▶ **Exercise goal**
The required answer is each line in the entries below where "computer" occurs.

▶ **Data for the task**
-------------------------

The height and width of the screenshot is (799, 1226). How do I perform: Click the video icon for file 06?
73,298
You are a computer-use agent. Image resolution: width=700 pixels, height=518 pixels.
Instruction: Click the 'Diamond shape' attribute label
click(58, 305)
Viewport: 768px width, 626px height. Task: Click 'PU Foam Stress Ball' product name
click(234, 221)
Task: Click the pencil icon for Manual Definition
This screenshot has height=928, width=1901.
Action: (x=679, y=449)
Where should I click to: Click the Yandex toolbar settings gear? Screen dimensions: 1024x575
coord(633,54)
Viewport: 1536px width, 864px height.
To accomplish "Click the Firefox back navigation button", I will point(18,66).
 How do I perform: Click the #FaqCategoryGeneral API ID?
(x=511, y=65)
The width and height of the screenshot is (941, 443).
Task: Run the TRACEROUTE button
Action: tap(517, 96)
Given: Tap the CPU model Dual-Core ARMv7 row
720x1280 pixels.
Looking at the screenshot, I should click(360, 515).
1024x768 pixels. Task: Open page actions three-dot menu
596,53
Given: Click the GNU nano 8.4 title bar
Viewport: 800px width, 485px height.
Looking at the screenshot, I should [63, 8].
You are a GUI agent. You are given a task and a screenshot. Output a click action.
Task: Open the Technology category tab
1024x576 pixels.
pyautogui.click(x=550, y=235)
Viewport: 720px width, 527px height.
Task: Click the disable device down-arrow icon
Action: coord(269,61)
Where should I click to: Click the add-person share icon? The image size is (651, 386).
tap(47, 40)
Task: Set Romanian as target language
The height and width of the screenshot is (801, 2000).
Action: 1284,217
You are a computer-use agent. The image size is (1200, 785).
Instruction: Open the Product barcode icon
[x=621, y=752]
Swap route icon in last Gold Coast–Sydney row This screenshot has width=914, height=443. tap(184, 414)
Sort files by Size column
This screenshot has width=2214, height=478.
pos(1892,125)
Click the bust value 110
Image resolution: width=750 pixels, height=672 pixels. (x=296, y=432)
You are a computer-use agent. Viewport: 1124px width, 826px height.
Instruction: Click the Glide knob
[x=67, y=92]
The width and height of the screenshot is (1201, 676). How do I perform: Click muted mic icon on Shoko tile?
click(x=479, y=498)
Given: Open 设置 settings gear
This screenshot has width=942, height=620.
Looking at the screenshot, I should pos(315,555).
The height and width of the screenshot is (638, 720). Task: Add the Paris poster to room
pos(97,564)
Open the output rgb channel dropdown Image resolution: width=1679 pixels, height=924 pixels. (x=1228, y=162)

-------------------------

▶ **Expected output**
You are a computer-use agent. Image resolution: width=700 pixels, height=518 pixels.
You are a computer-use agent. The image size is (1200, 785).
You are a computer-use agent. Viewport: 1124px width, 826px height.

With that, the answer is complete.